Would you print each of the entries below precisely as given?

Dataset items
◆ ◆ ◆ ◆ ◆

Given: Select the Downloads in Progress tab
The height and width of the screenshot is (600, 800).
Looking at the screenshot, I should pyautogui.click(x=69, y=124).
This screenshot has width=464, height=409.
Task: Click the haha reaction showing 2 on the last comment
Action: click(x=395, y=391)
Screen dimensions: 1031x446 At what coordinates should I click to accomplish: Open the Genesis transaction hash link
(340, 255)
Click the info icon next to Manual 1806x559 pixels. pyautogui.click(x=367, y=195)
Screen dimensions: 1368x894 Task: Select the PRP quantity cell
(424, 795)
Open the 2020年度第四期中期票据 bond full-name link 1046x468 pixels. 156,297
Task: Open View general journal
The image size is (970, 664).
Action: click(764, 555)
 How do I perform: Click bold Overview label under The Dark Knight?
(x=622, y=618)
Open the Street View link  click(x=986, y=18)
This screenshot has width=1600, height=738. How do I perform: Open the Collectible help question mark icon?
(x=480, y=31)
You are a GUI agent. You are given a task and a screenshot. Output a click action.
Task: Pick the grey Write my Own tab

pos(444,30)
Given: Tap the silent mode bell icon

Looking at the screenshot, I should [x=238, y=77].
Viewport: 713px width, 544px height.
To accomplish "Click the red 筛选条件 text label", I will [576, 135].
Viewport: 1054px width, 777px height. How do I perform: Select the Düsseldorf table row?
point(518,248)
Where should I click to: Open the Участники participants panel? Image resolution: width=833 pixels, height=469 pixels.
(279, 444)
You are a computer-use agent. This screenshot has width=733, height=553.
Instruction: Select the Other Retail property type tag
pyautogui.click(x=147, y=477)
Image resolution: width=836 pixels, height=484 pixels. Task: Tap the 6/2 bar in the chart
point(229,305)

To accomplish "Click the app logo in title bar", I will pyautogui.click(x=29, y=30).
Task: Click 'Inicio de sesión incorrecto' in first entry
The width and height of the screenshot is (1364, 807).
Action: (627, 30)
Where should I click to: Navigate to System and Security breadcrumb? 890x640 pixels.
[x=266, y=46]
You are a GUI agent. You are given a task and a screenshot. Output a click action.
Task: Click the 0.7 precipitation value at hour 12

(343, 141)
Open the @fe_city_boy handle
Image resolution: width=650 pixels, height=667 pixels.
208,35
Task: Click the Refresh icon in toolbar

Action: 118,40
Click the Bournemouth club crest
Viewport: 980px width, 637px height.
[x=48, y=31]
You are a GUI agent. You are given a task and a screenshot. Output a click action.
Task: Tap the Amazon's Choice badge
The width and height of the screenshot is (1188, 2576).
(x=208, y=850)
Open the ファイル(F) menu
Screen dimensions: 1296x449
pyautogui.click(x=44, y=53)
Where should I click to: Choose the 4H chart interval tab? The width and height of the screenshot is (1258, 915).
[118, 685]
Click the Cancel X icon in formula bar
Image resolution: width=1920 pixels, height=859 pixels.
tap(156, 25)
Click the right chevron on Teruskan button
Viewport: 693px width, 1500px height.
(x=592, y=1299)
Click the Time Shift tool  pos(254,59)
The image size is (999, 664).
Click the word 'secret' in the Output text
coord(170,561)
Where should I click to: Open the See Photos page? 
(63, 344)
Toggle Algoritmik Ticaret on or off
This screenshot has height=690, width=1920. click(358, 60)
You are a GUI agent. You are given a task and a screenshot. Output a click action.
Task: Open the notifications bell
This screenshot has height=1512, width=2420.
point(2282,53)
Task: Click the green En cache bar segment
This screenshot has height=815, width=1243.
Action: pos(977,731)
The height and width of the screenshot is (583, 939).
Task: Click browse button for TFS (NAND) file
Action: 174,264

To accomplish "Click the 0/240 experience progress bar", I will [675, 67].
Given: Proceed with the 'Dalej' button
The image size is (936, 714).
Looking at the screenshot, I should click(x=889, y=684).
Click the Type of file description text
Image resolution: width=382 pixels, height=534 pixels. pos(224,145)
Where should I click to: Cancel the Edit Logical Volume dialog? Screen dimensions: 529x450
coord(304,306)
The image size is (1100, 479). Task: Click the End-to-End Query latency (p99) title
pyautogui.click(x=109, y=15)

◆ ◆ ◆ ◆ ◆

## YOUR SOLUTION
Given: Select the Downloads in Progress tab
The height and width of the screenshot is (600, 800).
Looking at the screenshot, I should pyautogui.click(x=69, y=124).
This screenshot has width=464, height=409.
Task: Click the haha reaction showing 2 on the last comment
Action: click(x=395, y=391)
Screen dimensions: 1031x446 At what coordinates should I click to accomplish: Open the Genesis transaction hash link
(340, 255)
Click the info icon next to Manual 1806x559 pixels. pyautogui.click(x=367, y=195)
Screen dimensions: 1368x894 Task: Select the PRP quantity cell
(424, 795)
Open the 2020年度第四期中期票据 bond full-name link 1046x468 pixels. 156,297
Task: Open View general journal
The image size is (970, 664).
Action: click(764, 555)
 How do I perform: Click bold Overview label under The Dark Knight?
(x=622, y=618)
Open the Street View link  click(x=986, y=18)
This screenshot has width=1600, height=738. How do I perform: Open the Collectible help question mark icon?
(x=480, y=31)
You are a GUI agent. You are given a task and a screenshot. Output a click action.
Task: Pick the grey Write my Own tab

pos(444,30)
Given: Tap the silent mode bell icon

Looking at the screenshot, I should [x=238, y=77].
Viewport: 713px width, 544px height.
To accomplish "Click the red 筛选条件 text label", I will [576, 135].
Viewport: 1054px width, 777px height. How do I perform: Select the Düsseldorf table row?
point(518,248)
Where should I click to: Open the Участники participants panel? Image resolution: width=833 pixels, height=469 pixels.
(279, 444)
You are a computer-use agent. This screenshot has width=733, height=553.
Instruction: Select the Other Retail property type tag
pyautogui.click(x=147, y=477)
Image resolution: width=836 pixels, height=484 pixels. Task: Tap the 6/2 bar in the chart
point(229,305)

To accomplish "Click the app logo in title bar", I will pyautogui.click(x=29, y=30).
Task: Click 'Inicio de sesión incorrecto' in first entry
The width and height of the screenshot is (1364, 807).
Action: (627, 30)
Where should I click to: Navigate to System and Security breadcrumb? 890x640 pixels.
[x=266, y=46]
You are a GUI agent. You are given a task and a screenshot. Output a click action.
Task: Click the 0.7 precipitation value at hour 12

(343, 141)
Open the @fe_city_boy handle
Image resolution: width=650 pixels, height=667 pixels.
208,35
Task: Click the Refresh icon in toolbar

Action: 118,40
Click the Bournemouth club crest
Viewport: 980px width, 637px height.
[x=48, y=31]
You are a GUI agent. You are given a task and a screenshot. Output a click action.
Task: Tap the Amazon's Choice badge
The width and height of the screenshot is (1188, 2576).
(x=208, y=850)
Open the ファイル(F) menu
Screen dimensions: 1296x449
pyautogui.click(x=44, y=53)
Where should I click to: Choose the 4H chart interval tab? The width and height of the screenshot is (1258, 915).
[118, 685]
Click the Cancel X icon in formula bar
Image resolution: width=1920 pixels, height=859 pixels.
tap(156, 25)
Click the right chevron on Teruskan button
Viewport: 693px width, 1500px height.
(x=592, y=1299)
Click the Time Shift tool  pos(254,59)
The image size is (999, 664).
Click the word 'secret' in the Output text
coord(170,561)
Where should I click to: Open the See Photos page? 
(63, 344)
Toggle Algoritmik Ticaret on or off
This screenshot has height=690, width=1920. click(358, 60)
You are a GUI agent. You are given a task and a screenshot. Output a click action.
Task: Open the notifications bell
This screenshot has height=1512, width=2420.
point(2282,53)
Task: Click the green En cache bar segment
This screenshot has height=815, width=1243.
Action: pos(977,731)
The height and width of the screenshot is (583, 939).
Task: Click browse button for TFS (NAND) file
Action: 174,264

To accomplish "Click the 0/240 experience progress bar", I will [675, 67].
Given: Proceed with the 'Dalej' button
The image size is (936, 714).
Looking at the screenshot, I should click(x=889, y=684).
Click the Type of file description text
Image resolution: width=382 pixels, height=534 pixels. pos(224,145)
Where should I click to: Cancel the Edit Logical Volume dialog? Screen dimensions: 529x450
coord(304,306)
The image size is (1100, 479). Task: Click the End-to-End Query latency (p99) title
pyautogui.click(x=109, y=15)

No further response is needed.